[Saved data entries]
════
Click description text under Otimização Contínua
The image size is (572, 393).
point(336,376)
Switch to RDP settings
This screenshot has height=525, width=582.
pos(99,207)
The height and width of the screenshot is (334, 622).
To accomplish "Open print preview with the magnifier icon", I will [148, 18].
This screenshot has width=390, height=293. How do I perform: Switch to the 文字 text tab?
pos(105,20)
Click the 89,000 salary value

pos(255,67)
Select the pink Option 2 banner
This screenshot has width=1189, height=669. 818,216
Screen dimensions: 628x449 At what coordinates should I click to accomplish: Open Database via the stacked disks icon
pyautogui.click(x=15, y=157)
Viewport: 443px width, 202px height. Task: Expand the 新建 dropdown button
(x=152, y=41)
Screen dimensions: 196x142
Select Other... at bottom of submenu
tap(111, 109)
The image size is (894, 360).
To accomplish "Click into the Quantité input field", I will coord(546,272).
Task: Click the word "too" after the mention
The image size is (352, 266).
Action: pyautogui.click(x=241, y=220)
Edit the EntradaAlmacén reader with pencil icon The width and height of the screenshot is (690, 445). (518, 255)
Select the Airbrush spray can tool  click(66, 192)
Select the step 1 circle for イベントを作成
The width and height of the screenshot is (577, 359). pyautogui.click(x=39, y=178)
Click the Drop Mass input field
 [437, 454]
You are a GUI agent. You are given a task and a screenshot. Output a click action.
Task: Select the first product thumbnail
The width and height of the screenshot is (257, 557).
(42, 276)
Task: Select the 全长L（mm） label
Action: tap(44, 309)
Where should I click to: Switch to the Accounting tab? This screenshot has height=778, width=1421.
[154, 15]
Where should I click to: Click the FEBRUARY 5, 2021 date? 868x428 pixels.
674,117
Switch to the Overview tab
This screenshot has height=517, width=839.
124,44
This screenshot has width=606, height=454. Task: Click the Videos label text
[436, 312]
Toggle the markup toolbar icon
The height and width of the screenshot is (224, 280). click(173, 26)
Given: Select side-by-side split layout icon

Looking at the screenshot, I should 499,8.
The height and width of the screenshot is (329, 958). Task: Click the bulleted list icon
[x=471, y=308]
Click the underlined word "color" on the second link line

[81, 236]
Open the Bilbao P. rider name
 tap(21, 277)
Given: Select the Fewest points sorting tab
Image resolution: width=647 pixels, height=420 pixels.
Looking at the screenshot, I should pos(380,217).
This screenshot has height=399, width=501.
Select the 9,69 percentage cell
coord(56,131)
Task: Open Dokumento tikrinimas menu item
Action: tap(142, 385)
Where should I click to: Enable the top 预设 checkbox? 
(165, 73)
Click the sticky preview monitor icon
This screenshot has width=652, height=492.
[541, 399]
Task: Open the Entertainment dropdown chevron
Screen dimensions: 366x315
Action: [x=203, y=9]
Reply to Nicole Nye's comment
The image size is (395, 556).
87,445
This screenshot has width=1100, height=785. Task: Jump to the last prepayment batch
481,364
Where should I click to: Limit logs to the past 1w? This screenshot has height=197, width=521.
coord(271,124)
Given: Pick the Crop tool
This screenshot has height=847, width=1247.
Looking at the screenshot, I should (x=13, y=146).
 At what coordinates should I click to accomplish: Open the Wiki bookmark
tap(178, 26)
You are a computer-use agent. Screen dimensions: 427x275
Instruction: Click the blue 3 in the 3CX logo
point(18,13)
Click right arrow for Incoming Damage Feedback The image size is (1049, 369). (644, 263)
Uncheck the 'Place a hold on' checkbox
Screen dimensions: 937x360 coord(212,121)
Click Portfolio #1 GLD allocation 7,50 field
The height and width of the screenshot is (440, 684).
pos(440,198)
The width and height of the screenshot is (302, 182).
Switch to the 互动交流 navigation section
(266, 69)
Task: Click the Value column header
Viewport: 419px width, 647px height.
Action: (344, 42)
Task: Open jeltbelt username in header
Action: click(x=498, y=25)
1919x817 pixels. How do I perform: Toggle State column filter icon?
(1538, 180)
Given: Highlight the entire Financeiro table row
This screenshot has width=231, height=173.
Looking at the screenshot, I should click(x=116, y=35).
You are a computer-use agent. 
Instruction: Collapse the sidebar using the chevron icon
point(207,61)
════
● **PROMPT**
Above are the entries. Quote exactly the lines from the one bearing "This screenshot has width=390, height=293." through the one bearing "Task: Click the word".

● **RESULT OF THIS EXERCISE**
This screenshot has width=390, height=293. How do I perform: Switch to the 文字 text tab?
pos(105,20)
Click the 89,000 salary value

pos(255,67)
Select the pink Option 2 banner
This screenshot has width=1189, height=669. 818,216
Screen dimensions: 628x449 At what coordinates should I click to accomplish: Open Database via the stacked disks icon
pyautogui.click(x=15, y=157)
Viewport: 443px width, 202px height. Task: Expand the 新建 dropdown button
(x=152, y=41)
Screen dimensions: 196x142
Select Other... at bottom of submenu
tap(111, 109)
The image size is (894, 360).
To accomplish "Click into the Quantité input field", I will coord(546,272).
Task: Click the word "too" after the mention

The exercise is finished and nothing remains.